Right now, what makes investors most optimistic is the adoption of AI. Empirical Research, a US broker-dealer and investment adviser, has measured the performance of companies that it calculates have spent the most time discussing AI in a substantive way on earnings calls. It concludes that, since the beginning of 2023, more than half of the returns of the S&P 500 have been derived from companies exposed to the AI theme. Is this sustainable? And is this healthy? One concern amongst investors is that the vast amount of capital expenditure committed to AI won’t generate enough profit to justify this. But there was certainly no sign of a slowdown in spending in US companies’ most recent quarterly earnings results.
It’s worth bearing in mind that the internet and the smartphone enabled applications and even whole industries that might not otherwise have been possible or even imaginable. Likewise, the benefits of AI might come from uses that most of us have not even thought about yet. The wider adoption of AI, to the point where it becomes business-as-usual, should allow increases in productivity to flow through the economy.
Another supportive factor for financial assets at the moment is loose financial conditions. Goldman Sachs’s index of US financial conditions, made up of bond yields, credit spreads, equities and the dollar, sits close to the low end of the range established following the sharp tightening of 2022.
On the subject of financial conditions, the good news is the broad scope for most central banks to reduce interest rates if required. The European Central Bank is the most advanced, having cut its deposit rate from 4% to 2% over the past year. The Federal Reserve and Bank of England have been more reticent, with the benchmark Fed Funds rate dropping from 5.25%-5.5% to 4.25%-4.5%. But the Fed’s ‘Dot Plot’ of members’ rate expectations is falling consistently towards 3% in the years ahead.
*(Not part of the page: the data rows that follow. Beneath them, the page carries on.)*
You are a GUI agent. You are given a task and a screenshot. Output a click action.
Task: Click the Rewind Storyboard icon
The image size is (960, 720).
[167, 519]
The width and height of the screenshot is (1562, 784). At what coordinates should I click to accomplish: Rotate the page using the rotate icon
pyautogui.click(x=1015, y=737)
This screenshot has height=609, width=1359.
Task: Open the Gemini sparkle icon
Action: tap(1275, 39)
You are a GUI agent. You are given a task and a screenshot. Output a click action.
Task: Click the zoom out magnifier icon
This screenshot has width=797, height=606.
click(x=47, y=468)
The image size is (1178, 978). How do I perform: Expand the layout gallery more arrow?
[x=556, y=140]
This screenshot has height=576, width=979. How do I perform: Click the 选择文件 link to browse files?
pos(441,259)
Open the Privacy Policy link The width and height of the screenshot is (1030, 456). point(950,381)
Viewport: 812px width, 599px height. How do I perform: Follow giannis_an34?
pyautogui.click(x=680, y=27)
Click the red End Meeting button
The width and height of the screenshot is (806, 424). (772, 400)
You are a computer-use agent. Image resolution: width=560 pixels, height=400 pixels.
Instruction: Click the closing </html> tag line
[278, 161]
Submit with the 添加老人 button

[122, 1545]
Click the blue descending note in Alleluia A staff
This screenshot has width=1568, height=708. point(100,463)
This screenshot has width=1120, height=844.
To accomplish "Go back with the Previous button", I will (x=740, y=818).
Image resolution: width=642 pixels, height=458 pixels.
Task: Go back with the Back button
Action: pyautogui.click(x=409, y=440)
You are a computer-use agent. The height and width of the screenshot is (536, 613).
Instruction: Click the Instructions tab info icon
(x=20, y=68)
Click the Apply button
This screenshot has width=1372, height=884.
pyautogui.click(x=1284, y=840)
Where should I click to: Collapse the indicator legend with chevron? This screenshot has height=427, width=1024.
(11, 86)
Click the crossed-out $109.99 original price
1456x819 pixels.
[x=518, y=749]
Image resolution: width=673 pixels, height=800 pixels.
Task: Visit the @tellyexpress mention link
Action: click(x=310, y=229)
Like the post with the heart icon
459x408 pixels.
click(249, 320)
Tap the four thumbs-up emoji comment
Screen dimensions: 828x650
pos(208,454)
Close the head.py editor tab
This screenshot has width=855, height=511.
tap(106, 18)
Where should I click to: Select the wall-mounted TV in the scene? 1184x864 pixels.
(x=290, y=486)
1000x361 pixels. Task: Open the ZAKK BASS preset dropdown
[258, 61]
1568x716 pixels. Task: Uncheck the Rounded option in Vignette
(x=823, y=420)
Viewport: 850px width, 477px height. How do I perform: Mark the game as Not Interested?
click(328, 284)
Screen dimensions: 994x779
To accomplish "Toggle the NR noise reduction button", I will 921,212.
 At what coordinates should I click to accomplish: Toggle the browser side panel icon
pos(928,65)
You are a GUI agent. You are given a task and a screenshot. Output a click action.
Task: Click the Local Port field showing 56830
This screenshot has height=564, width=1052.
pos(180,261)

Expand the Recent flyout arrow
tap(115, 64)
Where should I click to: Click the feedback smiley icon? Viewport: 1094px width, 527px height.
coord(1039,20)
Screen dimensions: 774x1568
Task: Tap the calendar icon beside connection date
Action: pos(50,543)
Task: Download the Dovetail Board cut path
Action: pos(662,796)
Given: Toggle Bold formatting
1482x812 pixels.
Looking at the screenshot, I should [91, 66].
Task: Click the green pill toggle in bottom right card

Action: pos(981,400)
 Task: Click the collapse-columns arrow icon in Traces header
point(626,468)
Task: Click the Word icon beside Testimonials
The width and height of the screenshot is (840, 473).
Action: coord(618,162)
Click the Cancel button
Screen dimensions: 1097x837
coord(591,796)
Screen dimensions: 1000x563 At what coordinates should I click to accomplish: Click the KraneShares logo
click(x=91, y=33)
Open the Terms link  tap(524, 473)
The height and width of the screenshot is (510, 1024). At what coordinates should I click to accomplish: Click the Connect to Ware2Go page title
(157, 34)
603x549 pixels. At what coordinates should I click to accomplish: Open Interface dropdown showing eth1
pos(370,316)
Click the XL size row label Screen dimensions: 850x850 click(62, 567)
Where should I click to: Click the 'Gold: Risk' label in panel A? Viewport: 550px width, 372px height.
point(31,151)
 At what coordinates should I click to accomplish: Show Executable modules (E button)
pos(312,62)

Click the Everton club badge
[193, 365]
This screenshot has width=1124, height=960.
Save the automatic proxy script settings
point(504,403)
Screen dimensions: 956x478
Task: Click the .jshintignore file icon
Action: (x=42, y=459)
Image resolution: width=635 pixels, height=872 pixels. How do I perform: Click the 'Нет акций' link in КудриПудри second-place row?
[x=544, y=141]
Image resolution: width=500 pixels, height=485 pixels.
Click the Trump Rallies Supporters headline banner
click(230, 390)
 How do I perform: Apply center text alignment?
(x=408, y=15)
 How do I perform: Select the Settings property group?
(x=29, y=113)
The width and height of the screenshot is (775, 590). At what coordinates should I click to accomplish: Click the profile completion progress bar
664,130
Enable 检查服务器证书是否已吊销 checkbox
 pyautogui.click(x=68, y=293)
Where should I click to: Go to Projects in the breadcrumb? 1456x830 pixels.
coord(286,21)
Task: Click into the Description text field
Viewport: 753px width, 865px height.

The interest rate futures market sees the rate dipping below 3% by the end of 2026.
In the UK, the Bank of England’s base rate been stuck at 4.25% since May, 1% lower than its peak. Sticky services inflation has kept it from cutting more aggressively. But the futures market sees a very high probability of a quarter-point reduction in August, with a fall to 3.5% by next summer.
Stick to your guns
Our message this year has been consistent: be braced for increased volatility but stick to your guns as an investor. That might mean retaining existing portfolio exposure; it might mean adding to investments as planned. So far that’s played out reasonably well, despite a few setbacks along the way. That said, we’re far from complacent about the outlook. We’re continually scanning the horizon for icebergs – sometimes, it feels, in thick fog!